Amidst rapid developments in the field of deep learning, there are emerging demands for new models, which require substantial time and effort to train and reduce errors. The KAIST Herald interviewed Dongmin Park, a PhD student who has recently developed a new data pruning method that reduces the training time of artificial intelligence (AI) models. His paper “Robust Data Pruning under Label Noise via Maximizing Re-labeling Accuracy” on this novel model will be published in Neural Information Processing Systems (NeurIPS) this December.

     
     A Photo of Dongmin Park.

Q. Please introduce yourself to our readers.

Hello, my name is Dongmin Park and I am a 4th year PhD student at KAIST Graduate School of Data Science. 

Q. Could you explain your scientific paper?
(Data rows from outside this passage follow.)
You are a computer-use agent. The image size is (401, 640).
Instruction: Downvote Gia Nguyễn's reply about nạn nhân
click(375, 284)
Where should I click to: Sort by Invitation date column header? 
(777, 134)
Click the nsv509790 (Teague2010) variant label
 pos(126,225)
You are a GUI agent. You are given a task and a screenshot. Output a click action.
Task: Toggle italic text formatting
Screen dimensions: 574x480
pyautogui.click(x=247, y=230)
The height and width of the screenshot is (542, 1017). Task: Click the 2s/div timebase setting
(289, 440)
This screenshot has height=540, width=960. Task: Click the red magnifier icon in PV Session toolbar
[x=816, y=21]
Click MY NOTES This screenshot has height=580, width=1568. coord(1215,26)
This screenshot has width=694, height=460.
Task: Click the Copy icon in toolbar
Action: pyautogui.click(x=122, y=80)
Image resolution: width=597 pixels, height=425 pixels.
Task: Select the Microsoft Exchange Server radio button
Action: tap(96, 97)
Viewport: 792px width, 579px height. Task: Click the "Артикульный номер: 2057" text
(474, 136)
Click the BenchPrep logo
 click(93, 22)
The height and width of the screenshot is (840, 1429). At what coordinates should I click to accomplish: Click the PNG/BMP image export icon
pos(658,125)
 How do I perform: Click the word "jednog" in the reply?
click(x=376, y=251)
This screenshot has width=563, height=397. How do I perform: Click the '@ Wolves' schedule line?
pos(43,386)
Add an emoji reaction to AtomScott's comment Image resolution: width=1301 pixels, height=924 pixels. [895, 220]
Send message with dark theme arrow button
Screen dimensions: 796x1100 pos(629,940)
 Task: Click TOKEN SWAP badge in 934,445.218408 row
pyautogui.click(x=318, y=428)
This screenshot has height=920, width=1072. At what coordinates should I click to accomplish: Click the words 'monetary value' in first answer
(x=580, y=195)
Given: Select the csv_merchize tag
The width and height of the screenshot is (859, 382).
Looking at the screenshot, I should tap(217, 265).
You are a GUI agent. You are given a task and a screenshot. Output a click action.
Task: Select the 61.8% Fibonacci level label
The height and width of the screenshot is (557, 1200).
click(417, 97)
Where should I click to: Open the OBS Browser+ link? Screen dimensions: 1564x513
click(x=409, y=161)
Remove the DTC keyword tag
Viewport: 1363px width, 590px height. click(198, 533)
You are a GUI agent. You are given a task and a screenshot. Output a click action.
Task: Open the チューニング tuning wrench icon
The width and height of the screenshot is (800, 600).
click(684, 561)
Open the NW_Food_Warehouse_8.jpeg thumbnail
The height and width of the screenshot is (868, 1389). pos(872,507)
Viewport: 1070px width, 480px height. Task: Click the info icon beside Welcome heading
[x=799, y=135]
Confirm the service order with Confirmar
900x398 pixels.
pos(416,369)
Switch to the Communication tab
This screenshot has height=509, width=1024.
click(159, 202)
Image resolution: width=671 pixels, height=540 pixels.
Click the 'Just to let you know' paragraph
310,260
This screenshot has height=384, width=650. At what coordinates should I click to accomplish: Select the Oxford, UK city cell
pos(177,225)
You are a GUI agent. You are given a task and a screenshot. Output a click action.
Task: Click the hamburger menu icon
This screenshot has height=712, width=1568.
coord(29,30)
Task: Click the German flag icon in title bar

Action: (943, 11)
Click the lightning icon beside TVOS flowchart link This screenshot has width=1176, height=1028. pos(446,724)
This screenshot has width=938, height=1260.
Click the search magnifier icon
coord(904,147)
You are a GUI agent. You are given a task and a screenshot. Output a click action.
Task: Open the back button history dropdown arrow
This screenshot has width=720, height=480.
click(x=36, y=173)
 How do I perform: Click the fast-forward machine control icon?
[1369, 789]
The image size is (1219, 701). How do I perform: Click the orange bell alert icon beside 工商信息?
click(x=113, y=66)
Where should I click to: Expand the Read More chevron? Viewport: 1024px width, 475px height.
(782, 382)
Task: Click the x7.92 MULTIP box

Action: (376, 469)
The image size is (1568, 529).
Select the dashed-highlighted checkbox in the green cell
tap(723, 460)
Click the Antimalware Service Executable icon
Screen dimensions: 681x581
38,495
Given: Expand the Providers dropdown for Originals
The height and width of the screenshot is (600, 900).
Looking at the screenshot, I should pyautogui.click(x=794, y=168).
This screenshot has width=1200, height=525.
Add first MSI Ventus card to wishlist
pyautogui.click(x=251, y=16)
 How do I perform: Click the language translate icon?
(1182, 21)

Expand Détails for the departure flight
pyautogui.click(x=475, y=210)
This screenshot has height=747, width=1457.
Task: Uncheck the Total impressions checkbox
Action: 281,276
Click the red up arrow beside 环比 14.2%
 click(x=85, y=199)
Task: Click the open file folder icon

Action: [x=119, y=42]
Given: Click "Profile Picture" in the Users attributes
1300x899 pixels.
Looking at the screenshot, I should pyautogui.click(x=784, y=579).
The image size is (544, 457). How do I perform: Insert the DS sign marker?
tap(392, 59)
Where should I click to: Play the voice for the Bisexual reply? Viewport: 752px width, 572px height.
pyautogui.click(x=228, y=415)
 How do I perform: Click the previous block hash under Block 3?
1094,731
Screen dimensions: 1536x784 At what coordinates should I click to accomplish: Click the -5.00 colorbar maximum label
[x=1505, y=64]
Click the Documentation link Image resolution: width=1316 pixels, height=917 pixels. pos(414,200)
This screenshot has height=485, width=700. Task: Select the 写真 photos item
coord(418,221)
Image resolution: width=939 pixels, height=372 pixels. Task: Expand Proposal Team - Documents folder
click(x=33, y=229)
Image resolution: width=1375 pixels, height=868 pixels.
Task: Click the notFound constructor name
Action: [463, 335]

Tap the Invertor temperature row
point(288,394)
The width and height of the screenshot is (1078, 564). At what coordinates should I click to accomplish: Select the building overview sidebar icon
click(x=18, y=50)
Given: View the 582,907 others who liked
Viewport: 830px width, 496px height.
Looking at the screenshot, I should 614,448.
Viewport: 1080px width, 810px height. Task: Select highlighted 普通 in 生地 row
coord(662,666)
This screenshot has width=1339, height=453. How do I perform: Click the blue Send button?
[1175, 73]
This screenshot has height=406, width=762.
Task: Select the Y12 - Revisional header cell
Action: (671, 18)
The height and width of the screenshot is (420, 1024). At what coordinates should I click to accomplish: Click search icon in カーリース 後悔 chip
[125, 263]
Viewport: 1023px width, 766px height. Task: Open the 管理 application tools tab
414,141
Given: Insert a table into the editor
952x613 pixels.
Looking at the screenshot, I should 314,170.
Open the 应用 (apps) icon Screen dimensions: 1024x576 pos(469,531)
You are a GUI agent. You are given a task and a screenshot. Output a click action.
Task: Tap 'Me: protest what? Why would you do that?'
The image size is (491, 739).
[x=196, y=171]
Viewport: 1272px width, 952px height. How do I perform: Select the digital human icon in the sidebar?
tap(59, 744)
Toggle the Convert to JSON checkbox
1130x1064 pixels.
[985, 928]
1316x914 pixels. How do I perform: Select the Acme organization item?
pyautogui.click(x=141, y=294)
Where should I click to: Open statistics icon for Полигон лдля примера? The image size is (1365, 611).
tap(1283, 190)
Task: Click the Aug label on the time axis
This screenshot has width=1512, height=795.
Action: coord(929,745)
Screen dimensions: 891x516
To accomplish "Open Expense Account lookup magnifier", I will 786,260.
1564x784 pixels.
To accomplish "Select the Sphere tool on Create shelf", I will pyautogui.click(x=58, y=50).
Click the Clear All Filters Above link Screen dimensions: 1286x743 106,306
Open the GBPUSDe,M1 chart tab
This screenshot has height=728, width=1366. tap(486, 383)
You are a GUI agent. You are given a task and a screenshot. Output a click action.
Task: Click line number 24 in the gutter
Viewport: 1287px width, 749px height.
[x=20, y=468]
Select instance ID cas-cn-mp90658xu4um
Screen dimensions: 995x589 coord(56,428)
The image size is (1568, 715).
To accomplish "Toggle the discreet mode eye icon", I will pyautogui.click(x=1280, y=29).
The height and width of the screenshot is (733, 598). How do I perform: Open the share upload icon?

In the paper, we proposed a new data pruning model that removes redundant or unhelpful data to enhance the performance of the model and reduce the time consumed for training AI models of large real-world datasets. We specifically aim for a “re-labeling” learning method, in which the noise data autonomously adjusts to attain higher performance. Based on the observation that there is a high correlation between the reliability of neighboring data for specific data and re-labeling performance, we proposed this new data-pruning model that prioritizes the significant data that maximizes the sum of the reliability of the neighboring data for the whole dataset. We have proved empirically that this new data-pruning model outperforms the original method in all four real-world noise datasets.

The Mechanism of the New Model.

Q. If there were any difficulties in the research, how did you overcome them?

When you conduct research, problems can occur at every single step. This is because research is [the process of] identifying a certain significant issue for the first time and providing a solution for it. The best way to overcome any difficulties is to continuously [discuss and] debate the problem with colleagues. 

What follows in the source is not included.